"So she wanted me to take them back. And I always did take them back; but sometimes I forgot, and borrowed them over again. I don't remember now how I happened to forget.

"Oh, I thought I wasn't telling the story right. We lived up, up, up, away up on the fourth floor! Did you ever go up in an elevator? You wouldn't like it, but I did. Our room was large and ever so pretty, with two windows in it, where you could look right out on the avenue. And there was a fireman, who used to come in and fix the fire in the grate.

"I slept with Miss Pike, and sometimes I wouldn't wake in the morning till ever so late, and she would go down to breakfast without me. But she didn't care; she said she didn't expect me to get up when I was asleep, for how could I, you know? And by and by she always came back and curled my hair, and let me go down to breakfast with Ethel and Kittyleen and Phil and Cora.

"But before I'd go down, and before Miss Pike would come back, and while I'd be asleep, the fireman would come in with his bucket and fix the fire. I ought to tell about this, so you'll understand better when I get to the rings. You never knew whether there was coal-dust on the fireman's face or not, for he was always as black as could be, and couldn't be any blacker. His name was Lijar, just as if he came out of the Bible and had been fed by ravens; but somehow I didn't think he was very pious. No, I seemed to think he was rather un-pious, because he rolled his eyes around so much, and kept laughing to himself.

"And there I'd be fast asleep on the bed; but sometimes I'd just peep out under my eyelashes, and he'd be taking down some of the pretty things from the mantel and looking at them and laughing to himself. I thought it was very impolite. He oughtn't to have touched a single thing, now ought he, with his hands so black and dirty?

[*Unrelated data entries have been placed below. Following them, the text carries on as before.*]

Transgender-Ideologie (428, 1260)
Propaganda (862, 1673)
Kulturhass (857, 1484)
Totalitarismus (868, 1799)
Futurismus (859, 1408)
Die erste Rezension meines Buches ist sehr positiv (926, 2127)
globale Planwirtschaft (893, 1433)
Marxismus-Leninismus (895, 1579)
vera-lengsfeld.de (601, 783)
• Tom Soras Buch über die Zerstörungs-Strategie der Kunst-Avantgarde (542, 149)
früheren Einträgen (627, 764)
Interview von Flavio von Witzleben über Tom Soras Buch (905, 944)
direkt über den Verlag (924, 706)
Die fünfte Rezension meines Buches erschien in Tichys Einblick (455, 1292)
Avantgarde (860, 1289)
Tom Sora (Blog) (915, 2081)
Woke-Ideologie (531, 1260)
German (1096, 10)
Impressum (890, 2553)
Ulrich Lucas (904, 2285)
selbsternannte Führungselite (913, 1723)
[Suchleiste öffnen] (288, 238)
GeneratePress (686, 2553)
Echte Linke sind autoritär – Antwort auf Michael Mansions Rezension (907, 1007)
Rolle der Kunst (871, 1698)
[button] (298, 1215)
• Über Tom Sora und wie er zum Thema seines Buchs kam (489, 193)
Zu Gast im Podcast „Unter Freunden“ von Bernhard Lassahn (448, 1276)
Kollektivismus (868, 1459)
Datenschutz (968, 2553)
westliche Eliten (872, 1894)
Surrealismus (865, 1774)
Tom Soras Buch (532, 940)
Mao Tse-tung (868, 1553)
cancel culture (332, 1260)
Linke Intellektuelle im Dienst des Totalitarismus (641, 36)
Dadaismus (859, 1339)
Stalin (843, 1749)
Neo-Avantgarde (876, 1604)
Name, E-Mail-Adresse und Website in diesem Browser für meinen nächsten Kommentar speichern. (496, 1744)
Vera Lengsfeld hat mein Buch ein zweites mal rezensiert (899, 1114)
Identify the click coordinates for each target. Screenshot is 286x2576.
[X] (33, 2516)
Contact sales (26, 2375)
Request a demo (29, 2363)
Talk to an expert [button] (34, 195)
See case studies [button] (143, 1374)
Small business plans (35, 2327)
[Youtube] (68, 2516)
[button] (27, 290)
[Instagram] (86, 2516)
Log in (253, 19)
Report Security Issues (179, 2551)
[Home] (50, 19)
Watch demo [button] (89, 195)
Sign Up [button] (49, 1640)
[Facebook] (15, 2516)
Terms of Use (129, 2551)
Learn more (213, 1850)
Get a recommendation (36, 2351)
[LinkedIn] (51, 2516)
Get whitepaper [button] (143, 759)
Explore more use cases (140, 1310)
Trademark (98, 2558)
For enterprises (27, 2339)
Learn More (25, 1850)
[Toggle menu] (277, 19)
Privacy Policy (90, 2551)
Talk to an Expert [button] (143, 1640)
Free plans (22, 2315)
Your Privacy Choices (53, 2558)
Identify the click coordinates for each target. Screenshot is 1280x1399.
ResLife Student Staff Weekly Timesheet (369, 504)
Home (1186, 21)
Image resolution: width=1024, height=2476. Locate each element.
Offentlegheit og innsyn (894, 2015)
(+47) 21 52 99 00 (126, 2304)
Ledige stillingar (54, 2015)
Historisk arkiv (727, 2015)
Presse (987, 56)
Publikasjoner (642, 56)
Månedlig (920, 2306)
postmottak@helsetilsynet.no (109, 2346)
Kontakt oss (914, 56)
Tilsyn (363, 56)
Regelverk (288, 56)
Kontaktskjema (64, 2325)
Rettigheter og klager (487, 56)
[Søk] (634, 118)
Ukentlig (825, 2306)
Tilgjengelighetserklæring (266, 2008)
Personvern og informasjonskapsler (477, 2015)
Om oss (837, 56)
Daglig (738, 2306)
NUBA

But I never once thought of his stealing,—not then.

"Well, one night, after I'd borrowed those rings back again,—the diamond ring and the red one with white currants round it,—I put both the rings in a blue box, or I thought I did, and set the box on the bureau right under the looking-glass. And Lena stood at the door and saw me.

"Why, I forgot to tell you about Lena! She was the chambermaid, that went around all day with a pink handkerchief tied on her head, and a broom, and a pail. She was French. She always walked into my room before I was up, same as Lijar did. And she laughed, and shook the feather-duster at me sometimes. I suppose she wished I wasn't there on the bed, for she wanted to take off the sheets. She didn't know how to talk the American language very well, and I didn't blame her; for of course French people have to learn to talk, just like babies. But she was a pretty girl, and I supposed she was a great deal better than Lijar. She told me one day she could say her prayers in French, and so I never once thought of her stealing,—not then.

"That night—the night I lost the rings—she was there in the hall, and I was coming along, waltzing a waltz. She set down her broom and pail, and took those rings and put them on her little finger. I let her do it. And she said, 'Oh, wee, wee,' and kept smiling.